Opinión

Cuando no se encuentran verdades que creer

Nos tenemos que remontar al año 1831 para encontrar el embrión de las convenciones americanas. Lo explica muy bien Javier Redondo Rodelas en su libro “Presidentes de Estados Unidos”. Es en ese año -aunque en una fecha tan temprana como 1796 ya se tiene constancia de reuniones informales entre parlamentarios adictos a uno u otro partido de la época- cuando el pequeño Partido Antimasónico celebró la primera convención nacional para elegir a su candidato presidencial y pergeñar lo que sería el programa electoral o plataforma, en una cervecería de Baltimore. El elegido fue William Wirt, de Maryland, que contribuyó a la reelección de Andrew Jackson, de Carolina del Norte, compitiendo por los Whig, la otra gran organización política de la época. 
Desde entonces, los dos grandes partidos que se han ido alternando en la Casa Blanca han potenciado a sus aspirantes oficiales en estos concurridos eventos. Ni siquiera la Guerra de Secesión o las dos guerras mundiales alteraron esta tradición. Durante la mayor parte del siglo XIX las convenciones fueron controladas por los principales dirigentes de cada partido, quienes influían en la elección de los candidatos. Un ejemplo de lo anterior eran los denominados “dark horse” (caballo oscuro) o aspirantes sorpresa. 
185 años después de las reuniones en la cervecería de Baltimore, salieron victoriosos de sus respectivas convenciones el multimillonario Dolnald Trump y la ex secretaria de Estado Hillary Clinton. Son la culminación de un dilatado proceso de primarias y caucus -asambleas- del que salen elegidos los delegados, que luego votarán a los aspirantes oficiales.
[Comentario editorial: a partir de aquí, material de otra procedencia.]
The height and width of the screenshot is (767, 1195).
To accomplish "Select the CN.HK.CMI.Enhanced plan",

Donald Trump, ante los ojos de un observador, tiene características muy semejantes a las del fascismo europeo. Un nacionalismo extremo de carácter racista y machista que asigna al país una superioridad moral, profundamente autoritario, caudillista y de tintes en apariencia poco democráticos, que invoca representar al trabajador sin voz, explotado por el “establishment” político del país, muy cuestionado de legitimidad. Y es este, precisamente, un punto en común con lo que ocurrió en los años treinta en Europa. El surgimiento del nazismo y del fascismo fue una consecuencia de la Gran Depresión. El enorme rechazo hacia el sistema capitalista por parte del mundo obrero hizo surgir movimientos contestatarios, bien de sensibilidad socialista, bien de sensibilidad comunista, que amenazaron las estructuras del poder económico y financiero de Europa. Fue en este contexto cuando apareció el movimiento nazi y fascista, con la intención de destruir y sustituir a tales movimientos contestatarios. Para ello utilizó lenguajes, discursos y símbolos próximos a aquellos partidos, enraizados en el ideario del movimiento obrero.
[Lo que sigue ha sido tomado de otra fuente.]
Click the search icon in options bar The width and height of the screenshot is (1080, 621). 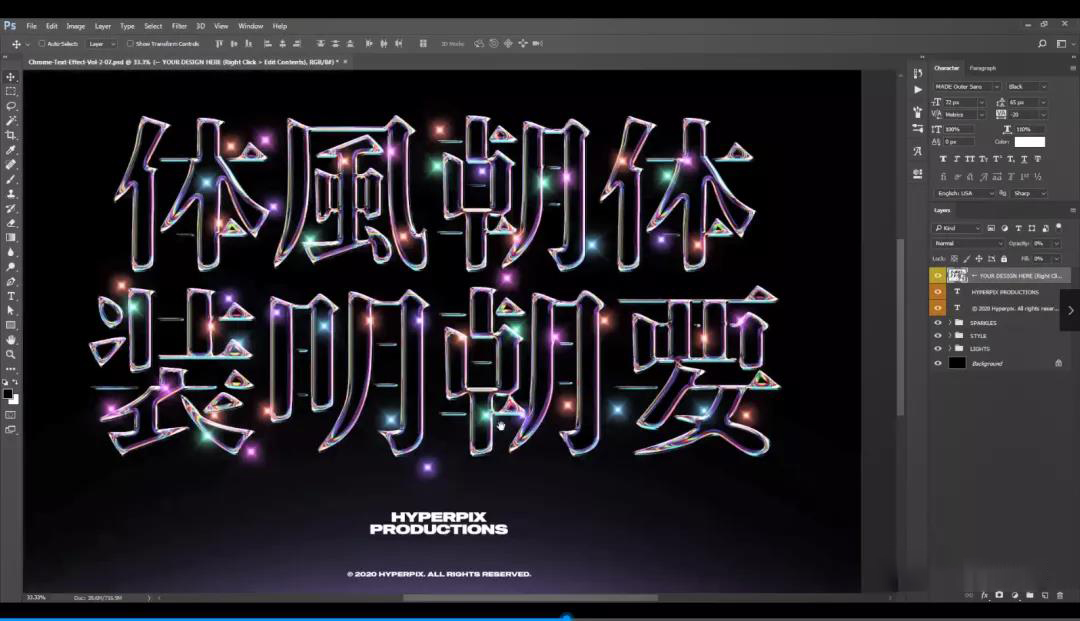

Hoy, la enorme crisis social causada por la imposición de políticas públicas neoliberales que han afectado muy negativamente al estándar de vida de la clase trabajadora, ha generado un sector profundamente “antiestablishment” que catapultaron a Trump. En el electorado evidentemente nunca existe una visión hermenéutica, permanece siempre latente, interiorizada, una discusión intensa y eterna, dispar. Acción y reflexión. Corto y largo plazo. Prisa y paciencia. Audacia y tenacidad. Consigna y pensamiento propio. Ganó Donald Trump, el que rompe con todos los moldes del comportamiento convencional, el que muestra su desprecio hacia las minorías, hacia las mujeres, los musulmanes, latinos, negros, a los que señala como los máximos beneficiarios de la política social federal. Como bien dijo un dirigente de la mayor cadena televisiva de EEUU, la CBS: “Trump puede que sea un desastre para EEUU, pero ha sido excelente para la industria televisiva”. En realidad, por paradójico que parezca, Trump ha sido claramente promovido por las mayores compañías de televisión de EEUU. ¿Por qué? Porque saben que el corazón del hombre necesita creer algo y cree mentiras cuando no encuentra verdades que creer.